- **Tasks**
(A) According to the blog post, where was the writer's latest show held?
(B) Reproduce the blog post word for word, starting at "Hope everyone is" and going up to and including "spring and summer.".

- **Supplied passage**
+-------+

Sunday, August 09, 2009

Radio Radio

Hey y'all and then some,

Hope everyone is enjoying a lazy Sunday. I am marinating some chicken thighs in anticipation of my potluck supper later with a girl from a faraway land. We will also be frying green tomatoes and assembling ravioli while staring longingly into one another's eyes and trying not to laugh.

Wanted to say thanks again to all the good people who came out to my latest show at Ugly Mugs cafe in Nashville last night. We had a real blast and this was definitely the funner-est show I've had on this recent run of performances this spring and summer.

Here's the set list:

San Fransisco Girl
Like I never Knew You
The Wicked
See About You
Rush Hour Blues/Goodnight Irene

A few of these tunes (The Wicked, Like I never knew you) are songs I've been playing a lot lately. I am currently working on them for my new CD. Not sure when that will be done...





Also I have some fun news coming soon regarding a great podcast that I have been asked to contribute to. I should be making an announcement soon so stay tuned. In the meantime, whet your appetite on this fun interview with Austin Gandy from the Invisible College segments on Disinformation Podcasts.

+-------+

- **Given entries**
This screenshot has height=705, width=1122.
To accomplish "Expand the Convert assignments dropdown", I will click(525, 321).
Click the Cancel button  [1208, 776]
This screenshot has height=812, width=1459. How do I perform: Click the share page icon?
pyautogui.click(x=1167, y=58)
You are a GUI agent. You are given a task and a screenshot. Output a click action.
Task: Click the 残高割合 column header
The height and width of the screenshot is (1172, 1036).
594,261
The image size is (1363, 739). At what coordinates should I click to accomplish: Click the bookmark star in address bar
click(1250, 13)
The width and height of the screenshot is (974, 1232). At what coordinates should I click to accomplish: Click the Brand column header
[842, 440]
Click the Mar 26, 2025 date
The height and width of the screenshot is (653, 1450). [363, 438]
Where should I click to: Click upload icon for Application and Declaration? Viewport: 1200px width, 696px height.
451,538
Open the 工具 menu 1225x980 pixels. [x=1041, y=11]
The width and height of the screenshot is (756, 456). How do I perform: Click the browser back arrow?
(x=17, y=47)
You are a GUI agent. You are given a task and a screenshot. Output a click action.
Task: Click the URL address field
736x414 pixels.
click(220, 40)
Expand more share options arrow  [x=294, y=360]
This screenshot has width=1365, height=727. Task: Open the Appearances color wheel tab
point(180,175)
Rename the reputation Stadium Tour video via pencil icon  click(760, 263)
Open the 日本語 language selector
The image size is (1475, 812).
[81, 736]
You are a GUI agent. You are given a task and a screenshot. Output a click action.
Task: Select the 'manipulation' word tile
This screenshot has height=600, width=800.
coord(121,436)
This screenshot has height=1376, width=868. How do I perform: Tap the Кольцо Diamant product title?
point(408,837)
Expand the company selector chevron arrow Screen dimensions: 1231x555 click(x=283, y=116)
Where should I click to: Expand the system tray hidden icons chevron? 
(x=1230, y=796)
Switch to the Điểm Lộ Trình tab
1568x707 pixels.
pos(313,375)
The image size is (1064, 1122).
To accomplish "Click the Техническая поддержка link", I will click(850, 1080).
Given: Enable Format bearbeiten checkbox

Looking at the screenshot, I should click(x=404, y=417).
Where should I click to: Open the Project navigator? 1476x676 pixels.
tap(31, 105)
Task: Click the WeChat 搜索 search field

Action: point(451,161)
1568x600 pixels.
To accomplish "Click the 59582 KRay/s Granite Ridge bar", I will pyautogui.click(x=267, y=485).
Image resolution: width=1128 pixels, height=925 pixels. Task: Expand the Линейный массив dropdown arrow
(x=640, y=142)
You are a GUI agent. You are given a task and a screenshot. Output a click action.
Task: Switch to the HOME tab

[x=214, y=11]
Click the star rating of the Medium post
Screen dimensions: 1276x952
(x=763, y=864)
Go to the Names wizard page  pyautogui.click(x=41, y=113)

+-------+

- **Per-task outputs**
(A) At Ugly Mugs cafe in Nashville.

(B)
Hope everyone is enjoying a lazy Sunday. I am marinating some chicken thighs in anticipation of my potluck supper later with a girl from a faraway land. We will also be frying green tomatoes and assembling ravioli while staring longingly into one another's eyes and trying not to laugh.

Wanted to say thanks again to all the good people who came out to my latest show at Ugly Mugs cafe in Nashville last night. We had a real blast and this was definitely the funner-est show I've had on this recent run of performances this spring and summer.